| Given passage |
XXX_SMALLEST DW OFFSET XXX_Trail+1
		; at offset 12
		; 16-bit offset of first allowed location in
		; this region for nfas.  offset
		; relative to start of XXX_Reg vocabulary
		; storage region.
		; It is the intial value for HEREV
		; It points one past the dummy trail byte
		; following the hash thread table.
 
		DW ?
		; seg portion of BIGGEST_HEREV - always points to XXX_Reg
 
XXX_BIGGEST DW 0FF00h
		; at offset 16
		; 16-bit offset of last allowed location in
		; this region used to prevent overflow.  offset
		; relative to start of XXX_Reg vocabulary
		; storage region
 
		; This is determined at the time the vocabulary
		; is created by examining the system variable
		; VOC-SIZE.  BIGGEST-HEREV accesses XXX_BIGGEST
		; in the CURRENT vocabulary to compute its result.
		; BIGGEST-HEREV is effectively XXX_BIGGEST @
 
		DW ?
		; seg portion of BIGGEST-HEREV - always points to XXX_Reg
 
XXX_HashThreads DW ?
		; at offset 20
		; Use UW@ not @
		; count of how many hashing threads used in THIS
		; voc.
		; do not confuse with variable VOC-THREADS used to
		; control how many threads newly created will
		; vocabularies have.
 
XXX_HashMask	DW 1FFEh
		; at offset 22
		; Use UW@ not @
		; 16-bit hashing mask
 
		; 0000h allows	   1 thread
		; 0002h allows	   2 threads
		; 0006h allows	   4 threads
		; 000Eh allows	   8 threads
		; 001Eh allows	  16 threads
		; 003Eh allows	  32 threads
		; 007Eh allows	  64 threads
		; 00FEh allows	 128 threads
		; 01FEh allows	 256 threads
		; 03FEh allows	 512 threads
		; 07FEh allows	1024 threads
		; 0FFEh allows	2048 threads
		; 1FFEh allows	4096 threads
		; 3FFEh allows	8192 threads
		; 7FFEh allows 16384 threads
		;
		; There us no point in having more threads than
		; this.

| Exercise prompt |
Reproduce the assembly listing above in full, character for character, with every comment and blank line kept.

| Data lines |
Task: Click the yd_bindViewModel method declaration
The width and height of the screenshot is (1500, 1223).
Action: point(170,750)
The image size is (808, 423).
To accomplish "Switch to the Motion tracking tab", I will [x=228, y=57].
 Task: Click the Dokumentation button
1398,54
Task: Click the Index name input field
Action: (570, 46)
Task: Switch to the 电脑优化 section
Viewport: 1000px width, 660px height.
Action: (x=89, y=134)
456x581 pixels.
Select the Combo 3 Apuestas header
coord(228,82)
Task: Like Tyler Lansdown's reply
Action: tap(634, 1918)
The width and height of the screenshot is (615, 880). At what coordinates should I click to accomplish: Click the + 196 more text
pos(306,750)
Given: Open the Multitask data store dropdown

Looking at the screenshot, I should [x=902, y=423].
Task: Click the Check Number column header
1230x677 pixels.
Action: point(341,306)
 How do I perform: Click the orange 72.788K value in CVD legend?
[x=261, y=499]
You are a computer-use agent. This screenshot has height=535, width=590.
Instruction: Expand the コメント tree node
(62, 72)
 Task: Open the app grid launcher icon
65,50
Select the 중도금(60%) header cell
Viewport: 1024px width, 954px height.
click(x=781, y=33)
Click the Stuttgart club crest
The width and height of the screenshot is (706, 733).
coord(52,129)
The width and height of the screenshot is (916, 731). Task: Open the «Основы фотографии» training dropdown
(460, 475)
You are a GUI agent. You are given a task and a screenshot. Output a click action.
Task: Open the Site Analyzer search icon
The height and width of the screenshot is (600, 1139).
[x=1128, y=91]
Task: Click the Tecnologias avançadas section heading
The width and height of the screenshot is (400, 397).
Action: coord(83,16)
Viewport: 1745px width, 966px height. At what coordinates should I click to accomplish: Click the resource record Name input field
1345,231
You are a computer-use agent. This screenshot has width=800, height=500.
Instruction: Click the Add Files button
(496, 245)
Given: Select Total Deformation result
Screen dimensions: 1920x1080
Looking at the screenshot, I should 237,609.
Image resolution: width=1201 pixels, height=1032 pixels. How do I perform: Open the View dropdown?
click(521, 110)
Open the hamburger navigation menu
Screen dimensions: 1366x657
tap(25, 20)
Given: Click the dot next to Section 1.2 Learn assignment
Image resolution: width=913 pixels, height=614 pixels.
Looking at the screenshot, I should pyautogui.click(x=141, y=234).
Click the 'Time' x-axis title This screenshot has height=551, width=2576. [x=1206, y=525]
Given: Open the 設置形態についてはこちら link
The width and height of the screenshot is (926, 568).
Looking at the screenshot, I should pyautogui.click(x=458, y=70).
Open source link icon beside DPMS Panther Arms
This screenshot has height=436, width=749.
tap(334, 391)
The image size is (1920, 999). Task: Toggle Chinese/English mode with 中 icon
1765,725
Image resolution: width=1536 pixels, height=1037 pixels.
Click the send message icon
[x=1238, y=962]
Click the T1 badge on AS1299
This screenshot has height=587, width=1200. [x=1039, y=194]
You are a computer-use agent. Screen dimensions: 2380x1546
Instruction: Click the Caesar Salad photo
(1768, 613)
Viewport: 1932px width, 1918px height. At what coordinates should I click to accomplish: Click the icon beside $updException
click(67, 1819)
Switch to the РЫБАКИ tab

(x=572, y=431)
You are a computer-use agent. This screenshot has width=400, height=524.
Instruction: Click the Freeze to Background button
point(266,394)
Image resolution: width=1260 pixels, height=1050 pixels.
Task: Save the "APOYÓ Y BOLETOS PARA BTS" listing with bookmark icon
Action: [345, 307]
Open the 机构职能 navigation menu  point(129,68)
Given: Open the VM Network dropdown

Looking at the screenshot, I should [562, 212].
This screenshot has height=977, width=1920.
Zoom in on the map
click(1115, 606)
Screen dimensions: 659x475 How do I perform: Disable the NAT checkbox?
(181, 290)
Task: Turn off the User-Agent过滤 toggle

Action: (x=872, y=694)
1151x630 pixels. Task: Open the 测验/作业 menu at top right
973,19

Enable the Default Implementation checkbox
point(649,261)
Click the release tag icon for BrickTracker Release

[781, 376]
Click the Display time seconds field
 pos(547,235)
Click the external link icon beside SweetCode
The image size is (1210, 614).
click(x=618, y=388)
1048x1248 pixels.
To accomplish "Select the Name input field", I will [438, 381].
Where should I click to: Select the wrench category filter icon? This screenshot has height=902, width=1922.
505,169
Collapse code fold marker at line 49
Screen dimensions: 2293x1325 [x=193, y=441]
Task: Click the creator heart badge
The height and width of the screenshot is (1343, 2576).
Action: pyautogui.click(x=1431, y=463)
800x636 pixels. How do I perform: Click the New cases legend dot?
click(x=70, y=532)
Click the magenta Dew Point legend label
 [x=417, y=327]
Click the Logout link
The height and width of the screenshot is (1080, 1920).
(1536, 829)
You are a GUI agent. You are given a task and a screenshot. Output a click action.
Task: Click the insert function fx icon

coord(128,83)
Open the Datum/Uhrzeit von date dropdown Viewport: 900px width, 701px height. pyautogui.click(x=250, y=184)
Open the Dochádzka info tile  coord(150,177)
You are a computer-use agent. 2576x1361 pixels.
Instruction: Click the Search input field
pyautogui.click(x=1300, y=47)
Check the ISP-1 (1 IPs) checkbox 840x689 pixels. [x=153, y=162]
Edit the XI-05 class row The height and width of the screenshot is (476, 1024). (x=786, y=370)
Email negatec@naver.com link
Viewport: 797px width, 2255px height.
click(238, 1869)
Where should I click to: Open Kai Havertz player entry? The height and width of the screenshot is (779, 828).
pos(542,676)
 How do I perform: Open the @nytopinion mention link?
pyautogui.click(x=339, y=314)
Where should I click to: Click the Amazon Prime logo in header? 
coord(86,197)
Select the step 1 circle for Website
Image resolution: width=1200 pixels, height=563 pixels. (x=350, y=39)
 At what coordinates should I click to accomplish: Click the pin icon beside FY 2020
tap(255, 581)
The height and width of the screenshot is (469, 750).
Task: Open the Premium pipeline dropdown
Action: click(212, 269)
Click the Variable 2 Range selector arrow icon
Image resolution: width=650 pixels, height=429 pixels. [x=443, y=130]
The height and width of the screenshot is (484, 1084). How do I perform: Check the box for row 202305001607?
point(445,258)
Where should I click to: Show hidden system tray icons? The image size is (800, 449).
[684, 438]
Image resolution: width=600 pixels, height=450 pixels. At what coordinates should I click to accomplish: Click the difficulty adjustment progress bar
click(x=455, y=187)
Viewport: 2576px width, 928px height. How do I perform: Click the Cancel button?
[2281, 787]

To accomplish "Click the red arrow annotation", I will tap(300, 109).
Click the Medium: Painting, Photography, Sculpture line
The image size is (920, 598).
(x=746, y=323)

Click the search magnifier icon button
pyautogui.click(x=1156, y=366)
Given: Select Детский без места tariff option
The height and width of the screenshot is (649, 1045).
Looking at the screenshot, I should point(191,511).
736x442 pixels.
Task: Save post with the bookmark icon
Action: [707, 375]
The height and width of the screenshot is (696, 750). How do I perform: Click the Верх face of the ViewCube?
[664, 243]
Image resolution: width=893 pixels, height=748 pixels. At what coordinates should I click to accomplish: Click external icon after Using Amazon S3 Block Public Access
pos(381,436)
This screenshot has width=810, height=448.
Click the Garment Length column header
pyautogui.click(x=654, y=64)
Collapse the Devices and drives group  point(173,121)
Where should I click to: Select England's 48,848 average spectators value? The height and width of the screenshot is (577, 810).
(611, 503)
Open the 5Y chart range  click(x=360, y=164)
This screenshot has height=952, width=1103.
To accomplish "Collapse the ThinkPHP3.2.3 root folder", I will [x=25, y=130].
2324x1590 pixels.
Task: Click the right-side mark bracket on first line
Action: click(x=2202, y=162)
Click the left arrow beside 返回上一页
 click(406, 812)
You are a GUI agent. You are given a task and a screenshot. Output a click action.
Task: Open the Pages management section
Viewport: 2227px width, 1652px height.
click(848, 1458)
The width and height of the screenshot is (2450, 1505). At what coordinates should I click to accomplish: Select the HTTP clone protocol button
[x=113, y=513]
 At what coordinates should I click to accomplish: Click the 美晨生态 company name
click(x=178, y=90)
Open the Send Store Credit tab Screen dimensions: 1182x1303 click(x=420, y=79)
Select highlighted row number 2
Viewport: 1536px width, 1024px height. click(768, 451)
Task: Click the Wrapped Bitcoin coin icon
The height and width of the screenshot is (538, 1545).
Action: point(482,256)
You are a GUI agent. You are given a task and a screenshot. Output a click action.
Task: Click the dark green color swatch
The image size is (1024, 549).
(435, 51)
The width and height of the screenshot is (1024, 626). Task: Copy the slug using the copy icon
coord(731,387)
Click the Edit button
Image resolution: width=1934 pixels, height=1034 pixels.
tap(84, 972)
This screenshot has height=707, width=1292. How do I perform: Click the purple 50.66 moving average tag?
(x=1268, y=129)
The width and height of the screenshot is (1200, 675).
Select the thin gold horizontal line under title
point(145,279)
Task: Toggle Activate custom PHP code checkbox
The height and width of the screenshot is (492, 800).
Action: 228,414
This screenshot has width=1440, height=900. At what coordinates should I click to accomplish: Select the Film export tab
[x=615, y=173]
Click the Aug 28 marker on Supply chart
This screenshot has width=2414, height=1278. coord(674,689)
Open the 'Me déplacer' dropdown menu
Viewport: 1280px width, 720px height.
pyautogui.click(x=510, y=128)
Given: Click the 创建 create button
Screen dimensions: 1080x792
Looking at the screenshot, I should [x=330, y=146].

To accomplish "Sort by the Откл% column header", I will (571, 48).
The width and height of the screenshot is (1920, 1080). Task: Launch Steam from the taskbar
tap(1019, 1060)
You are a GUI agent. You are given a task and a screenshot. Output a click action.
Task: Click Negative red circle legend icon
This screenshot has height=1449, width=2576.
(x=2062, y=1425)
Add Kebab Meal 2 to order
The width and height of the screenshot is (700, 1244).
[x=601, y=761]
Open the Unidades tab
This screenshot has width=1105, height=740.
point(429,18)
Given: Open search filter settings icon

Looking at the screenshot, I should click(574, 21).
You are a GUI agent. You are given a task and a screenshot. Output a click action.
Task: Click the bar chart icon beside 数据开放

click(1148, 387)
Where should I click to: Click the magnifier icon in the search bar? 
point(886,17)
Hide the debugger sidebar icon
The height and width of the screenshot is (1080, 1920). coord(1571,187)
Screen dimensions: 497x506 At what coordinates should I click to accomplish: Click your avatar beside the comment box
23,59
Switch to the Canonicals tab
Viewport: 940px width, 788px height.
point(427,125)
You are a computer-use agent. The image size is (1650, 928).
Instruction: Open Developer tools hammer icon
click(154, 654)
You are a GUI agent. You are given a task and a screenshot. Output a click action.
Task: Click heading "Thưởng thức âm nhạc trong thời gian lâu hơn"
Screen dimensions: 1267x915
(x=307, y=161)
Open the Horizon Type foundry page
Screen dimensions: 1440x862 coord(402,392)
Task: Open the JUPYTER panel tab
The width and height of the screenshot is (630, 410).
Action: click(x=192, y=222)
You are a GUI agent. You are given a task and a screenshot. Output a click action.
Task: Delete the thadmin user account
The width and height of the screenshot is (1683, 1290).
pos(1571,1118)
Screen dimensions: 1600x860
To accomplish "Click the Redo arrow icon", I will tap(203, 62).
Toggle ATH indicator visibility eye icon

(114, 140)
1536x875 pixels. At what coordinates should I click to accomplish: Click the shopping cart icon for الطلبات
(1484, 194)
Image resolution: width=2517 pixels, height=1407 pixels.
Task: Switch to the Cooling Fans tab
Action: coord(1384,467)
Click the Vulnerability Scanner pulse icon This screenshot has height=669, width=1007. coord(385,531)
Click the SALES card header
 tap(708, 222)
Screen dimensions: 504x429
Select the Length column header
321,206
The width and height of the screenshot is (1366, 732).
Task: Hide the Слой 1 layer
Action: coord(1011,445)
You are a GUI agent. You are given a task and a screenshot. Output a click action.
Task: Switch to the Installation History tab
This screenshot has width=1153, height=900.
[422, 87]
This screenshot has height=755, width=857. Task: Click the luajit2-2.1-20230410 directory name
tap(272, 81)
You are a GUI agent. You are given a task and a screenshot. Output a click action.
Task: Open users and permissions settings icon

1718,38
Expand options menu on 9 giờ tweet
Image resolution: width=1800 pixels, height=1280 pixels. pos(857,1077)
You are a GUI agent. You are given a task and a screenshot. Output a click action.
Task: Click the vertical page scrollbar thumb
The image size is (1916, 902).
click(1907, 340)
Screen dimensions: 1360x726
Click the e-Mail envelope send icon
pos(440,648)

| Solution to this exercise |
XXX_SMALLEST DW OFFSET XXX_Trail+1
		; at offset 12
		; 16-bit offset of first allowed location in
		; this region for nfas.  offset
		; relative to start of XXX_Reg vocabulary
		; storage region.
		; It is the intial value for HEREV
		; It points one past the dummy trail byte
		; following the hash thread table.
 
		DW ?
		; seg portion of BIGGEST_HEREV - always points to XXX_Reg
 
XXX_BIGGEST DW 0FF00h
		; at offset 16
		; 16-bit offset of last allowed location in
		; this region used to prevent overflow.  offset
		; relative to start of XXX_Reg vocabulary
		; storage region
 
		; This is determined at the time the vocabulary
		; is created by examining the system variable
		; VOC-SIZE.  BIGGEST-HEREV accesses XXX_BIGGEST
		; in the CURRENT vocabulary to compute its result.
		; BIGGEST-HEREV is effectively XXX_BIGGEST @
 
		DW ?
		; seg portion of BIGGEST-HEREV - always points to XXX_Reg
 
XXX_HashThreads DW ?
		; at offset 20
		; Use UW@ not @
		; count of how many hashing threads used in THIS
		; voc.
		; do not confuse with variable VOC-THREADS used to
		; control how many threads newly created will
		; vocabularies have.
 
XXX_HashMask	DW 1FFEh
		; at offset 22
		; Use UW@ not @
		; 16-bit hashing mask
 
		; 0000h allows	   1 thread
		; 0002h allows	   2 threads
		; 0006h allows	   4 threads
		; 000Eh allows	   8 threads
		; 001Eh allows	  16 threads
		; 003Eh allows	  32 threads
		; 007Eh allows	  64 threads
		; 00FEh allows	 128 threads
		; 01FEh allows	 256 threads
		; 03FEh allows	 512 threads
		; 07FEh allows	1024 threads
		; 0FFEh allows	2048 threads
		; 1FFEh allows	4096 threads
		; 3FFEh allows	8192 threads
		; 7FFEh allows 16384 threads
		;
		; There us no point in having more threads than
		; this.